Se hai letto il nostro articolo «Come usare bene una bussola in trekking?» hai già i principi di base per utilizzare la tua bussola. Lo scopo di questo secondo testo è insegnarti a fare una triangolazione con la bussola: un'operazione che deve aiutarti a orientarti se sei perso in trekking o a verificare la tua posizione. È un esercizio semplice, ma è utile conoscerne i principi prima di trovarsi in una situazione critica.

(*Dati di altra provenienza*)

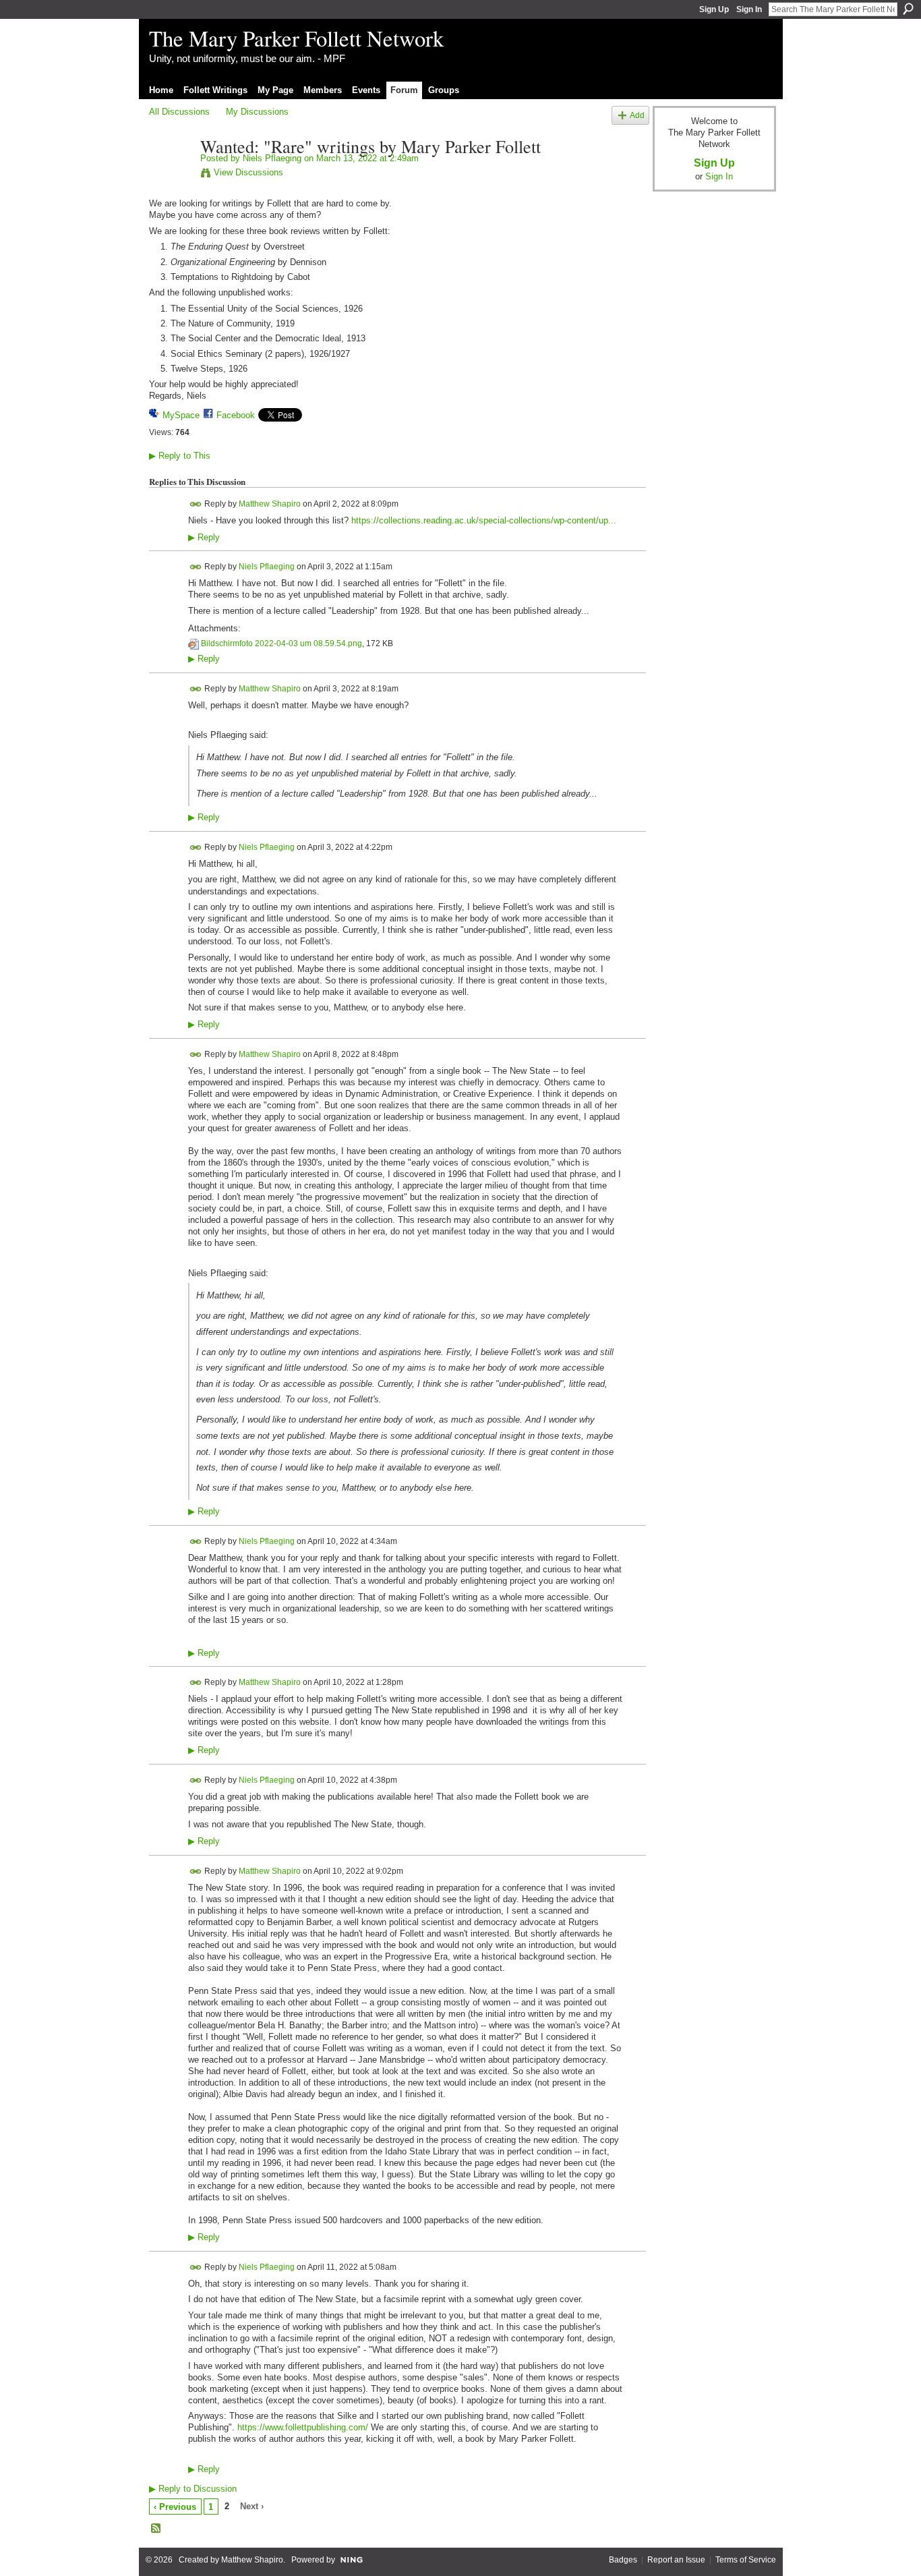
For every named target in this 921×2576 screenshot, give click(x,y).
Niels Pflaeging (272, 158)
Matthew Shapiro (270, 503)
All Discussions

In quali casi fare una triangolazione con la bussola?
Per poter fare una triangolazione è necessario potersi orientare rispetto a elementi notevoli del paesaggio (campanili, cime…), quindi avere visibilità. Si escludono quindi le situazioni di nebbia e visibilità ridotta. La triangolazione viene utilizzata per verificare la propria posizione o per sapere dove ci si trova se si è persi in trekking.
Quali strumenti servono per fare una triangolazione?
È necessario avere ovviamente una bussola ma anche una cartina della zona in cui ci si trova. E una vera cartina, se possibile. Ho visto ancora di recente persone partire in terreno sconosciuto in paese straniero, fare un trekking di 5 ore con un depliant turistico con una cartina imprecisa, senza scala e fatta di piccoli disegni per dare solo un'impressione d'insieme! È assolutamente necessario avere una vera cartina ufficiale o al peggio una copia di essa. Altro strumento necessario: una penna o una matita. Personalmente ho sempre una matita (non si scarica) fissata alla mia bussola!
Come fare una triangolazione con la bussola?
Prima di tutto, prendere il proprio tempo. Una buona triangolazione con la bussola richiede un po' di attenzione e di tempo. Non è indicata nelle situazioni d'urgenza in cui il tempo stringe.
Prima di tutto è necessario orientare la cartina. Abbiamo visto come farlo qui. Una volta orientata la cartina, non spostarla più.
Successivamente bisogna prendersi il tempo di osservare il paesaggio e scegliere punti di riferimento chiaramente identificabili. Ne servono almeno due, ma un terzo apporterà una maggiore precisione. Non bisogna scegliere questi punti di riferimento nella stessa direzione, altrimenti la misura sarà imprecisa e molto incerta. Scegli punti di riferimento abbastanza distanti l'uno dall'altro.
Si può scegliere un campanile, una cima o un monte, un'antenna GSM, una torre dell'acqua. È necessario essere in grado di individuare questi punti anche sulla cartina e non confondersi. Non confondere una cima con un'altra, ad esempio.
Effettua quindi una puntamento verso il primo punto di riferimento: cioè senza spostare la cartina ma orientando la bussola verso il punto, utilizza il bordo rettilineo della bussola come supporto e traccia la retta che parte dal punto di riferimento. La cartina e la freccia magnetica della bussola rimangono ovviamente orientate a Nord.
Effettua poi la stessa operazione puntando il secondo punto di riferimento e poi eventualmente il terzo.
Successivamente prolunga le rette tracciate sulla cartina. Il punto o la zona di intersezione di queste rette è il luogo in cui ti trovi!

La precisione non sarà mai assoluta, ma sarà più che sufficiente per individuare correttamente la propria posizione.
Non esitare ad allenarti in una zona conosciuta! Non bisogna aspettare di trovarsi in una situazione critica per provare questo esercizio. Puoi farlo anche dal tuo appartamento, dal giardino di casa, o durante un trekking che fai spesso.
Un altro consiglio: hai fatto una triangolazione con la bussola e hai trovato la tua posizione: uff, tutto bene… ti riorientati e riprendi il cammino o comunque ti rimetti in marcia. Non esitare a perdere un po' di tempo di nuovo e quindi rifare una triangolazione (dopo 20 minuti di marcia, ad esempio) cercando di scegliere un nuovo punto di riferimento. È un buon modo per confortarsi nella scelta della direzione e per «consolidare» e verificare il proprio orientamento precedente. Fallo… anche se sei sicuro di te!

La triangolazione con la bussola per orientarsi in terreno sconosciuto è un metodo affidabile se lo si padroneggia almeno un po' e lo si pratica regolarmente. Dopo un certo tempo si può persino farlo abbastanza rapidamente a mente, senza tracciare linee sulla cartina, per un orientamento rapido. Alcune persone diranno: «Oh, io non mi complico la vita con questo, un telefono o un GPS bastano». Sì, salvo che le zone non coperte esistono, le batterie scariche anche, e credetemi, in genere, come per una legge della serie, è proprio quando si è persi in trekking, dopo ore a girarsi in tutti i sensi, che ci si ritrova senza batteria e inevitabilmente in una zona senza copertura telefonica! Non è mai troppo prudente saper orientarsi con i propri mezzi!